▶

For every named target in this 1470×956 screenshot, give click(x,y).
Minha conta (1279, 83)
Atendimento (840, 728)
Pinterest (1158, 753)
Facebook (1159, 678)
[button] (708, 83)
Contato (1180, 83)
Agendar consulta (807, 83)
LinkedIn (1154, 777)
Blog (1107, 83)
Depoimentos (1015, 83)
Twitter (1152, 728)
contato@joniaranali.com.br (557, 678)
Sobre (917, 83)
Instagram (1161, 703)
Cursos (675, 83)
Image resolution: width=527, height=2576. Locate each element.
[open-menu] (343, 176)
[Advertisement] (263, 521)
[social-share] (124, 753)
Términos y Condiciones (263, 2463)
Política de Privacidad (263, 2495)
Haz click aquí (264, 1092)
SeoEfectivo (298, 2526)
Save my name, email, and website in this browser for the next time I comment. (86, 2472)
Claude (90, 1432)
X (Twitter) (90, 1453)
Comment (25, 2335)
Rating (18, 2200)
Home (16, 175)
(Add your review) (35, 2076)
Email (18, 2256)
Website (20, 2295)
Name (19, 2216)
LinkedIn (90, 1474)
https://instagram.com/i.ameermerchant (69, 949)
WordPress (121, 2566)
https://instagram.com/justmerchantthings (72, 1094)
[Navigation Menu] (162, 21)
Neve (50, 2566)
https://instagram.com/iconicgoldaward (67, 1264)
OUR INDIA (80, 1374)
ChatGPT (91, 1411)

◀

Task details: Copy each line of the listing that contains the string "https".

Written answer:
https://instagram.com/i.ameermerchant (69, 949)
https://instagram.com/justmerchantthings (72, 1094)
https://instagram.com/iconicgoldaward (67, 1264)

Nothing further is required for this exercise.